### ENTRIES SUPPLIED
-=-=-

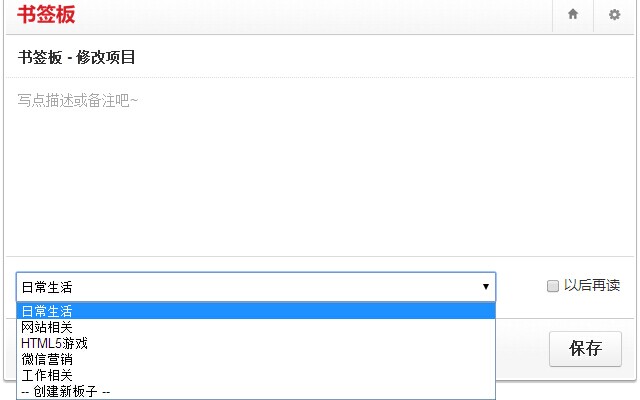Choose HTML5游戏 from the list
This screenshot has width=640, height=400.
[x=256, y=343]
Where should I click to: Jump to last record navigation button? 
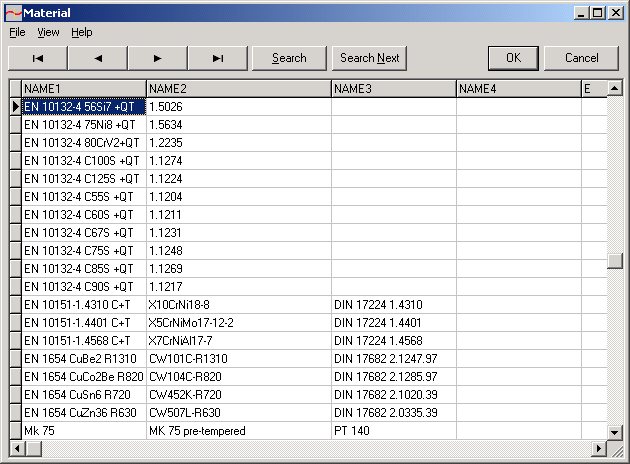(218, 58)
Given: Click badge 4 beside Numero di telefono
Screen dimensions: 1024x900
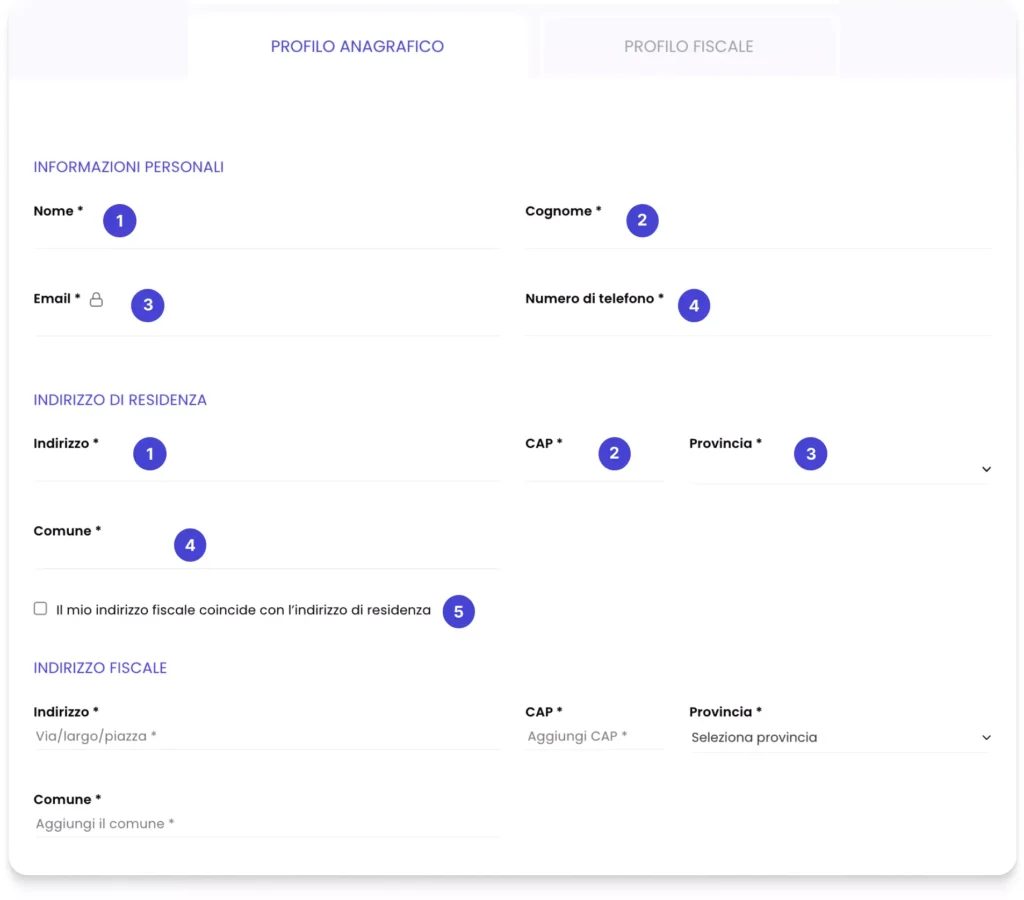Looking at the screenshot, I should (x=694, y=305).
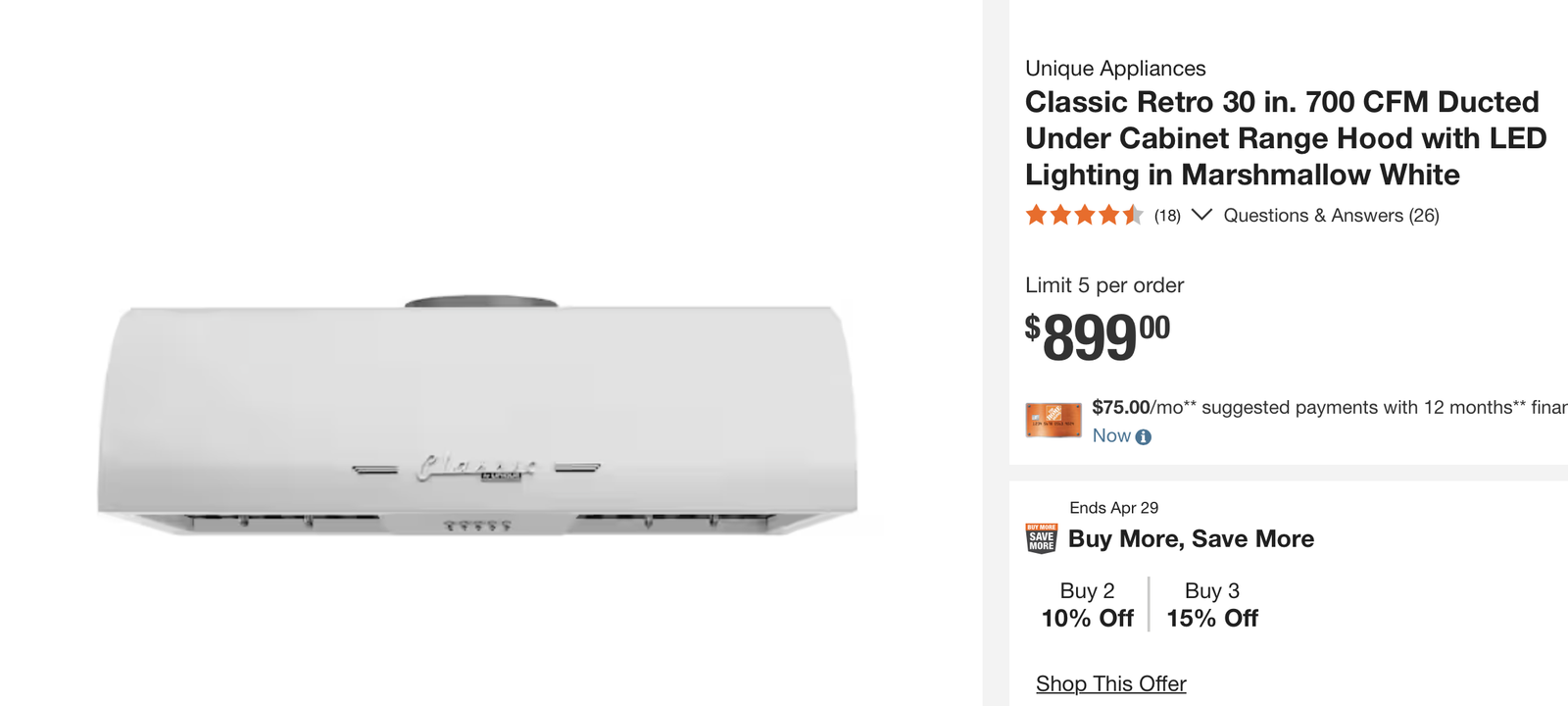Open Questions & Answers (26)
This screenshot has height=706, width=1568.
1331,216
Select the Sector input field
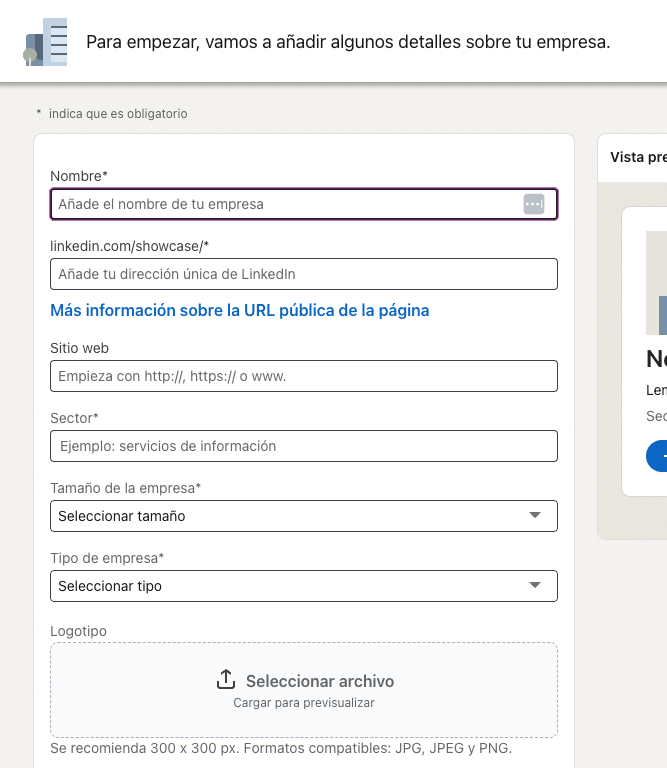 point(303,446)
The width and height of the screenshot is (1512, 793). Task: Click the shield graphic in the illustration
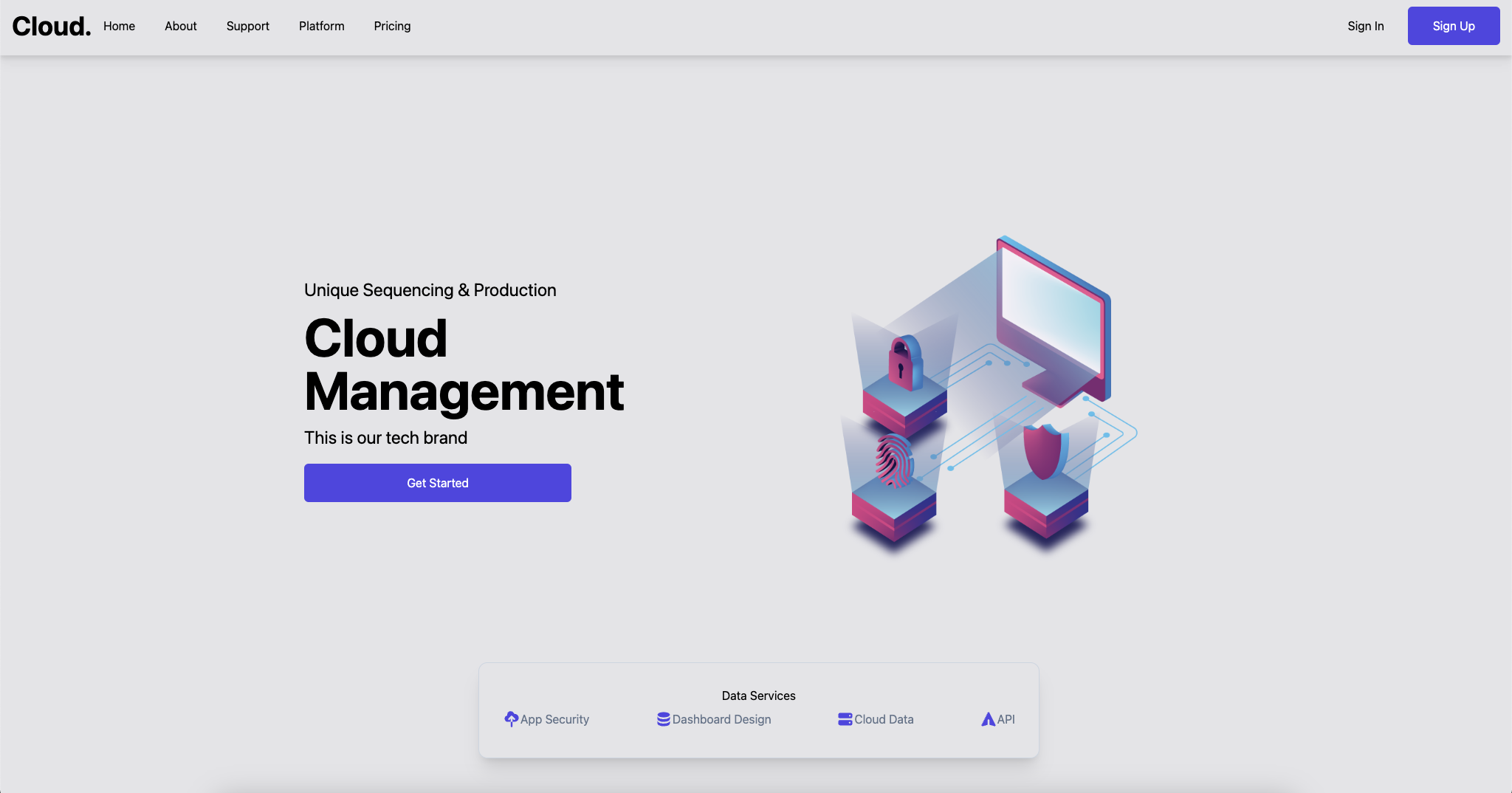pyautogui.click(x=1047, y=453)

-=-=-

### OBJECTIVE
Could you swap "input field" for "text box" in every one of the lines above, change nothing else, and leave the pictures out?

### FULL ANSWER
Choose HTML5游戏 from the list
This screenshot has width=640, height=400.
[x=256, y=343]
Where should I click to: Jump to last record navigation button? 
(218, 58)
Given: Click badge 4 beside Numero di telefono
Screen dimensions: 1024x900
Looking at the screenshot, I should (x=694, y=305).
Open Questions & Answers (26)
This screenshot has height=706, width=1568.
1331,216
Select the Sector text box
 point(303,446)
The width and height of the screenshot is (1512, 793). Task: Click the shield graphic in the illustration
pyautogui.click(x=1047, y=453)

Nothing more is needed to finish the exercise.